Theoretical thermodynamic analysis of a closed-cycle process for the conversion of heat into electrical energy by means of a distiller and an electrochemical cell

TL;DR

This paper presents a thermodynamic analysis of a heat-to-electricity conversion device using a distiller and electrochemical cell, showing potential efficiencies approaching Carnot limits and improvements with multiple effects and high boiling point elevation solutions.

Contribution

It provides a theoretical framework for a closed-cycle heat-to-electricity conversion process, including efficiency limits and design improvements.

Findings

Efficiency approaches Carnot limit at fixed pressure.

Multiple effects increase overall efficiency.

High boiling point elevation solutions reduce the number of effects needed.

Abstract

We analyse a device aimed at the conversion of heat into electrical energy, based on a closed cycle in which a distiller generates two solutions at different concentrations, and an electrochemical cell consumes the concentration difference, converting it into electrical current. We first study an ideal model of such a process.

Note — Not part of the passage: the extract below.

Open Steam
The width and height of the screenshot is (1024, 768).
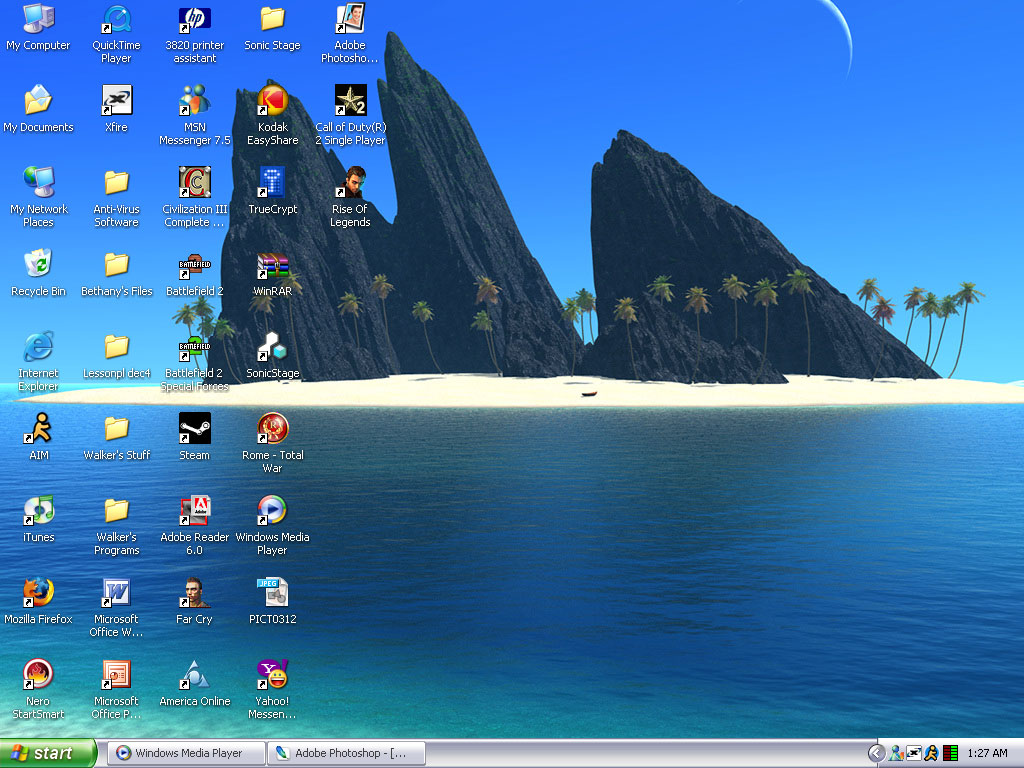pos(194,430)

We show that, if the device works at a single fixed pressure (i.e. with a ``single effect''), then the efficiency of the conversion of heat into electrical power can approach the efficiency of a reversible Carnot engine operating between the boiling temperature of the concentrated solution and that of the pure solvent. When two heat reservoirs with a higher temperature difference are available, the overall efficiency can be incremented by employing an arrangement of multiple cells working at different pressures (``multiple effects''). We find that a given efficiency can be achieved with a reduced number of effects by using solutions with a high boiling point elevation.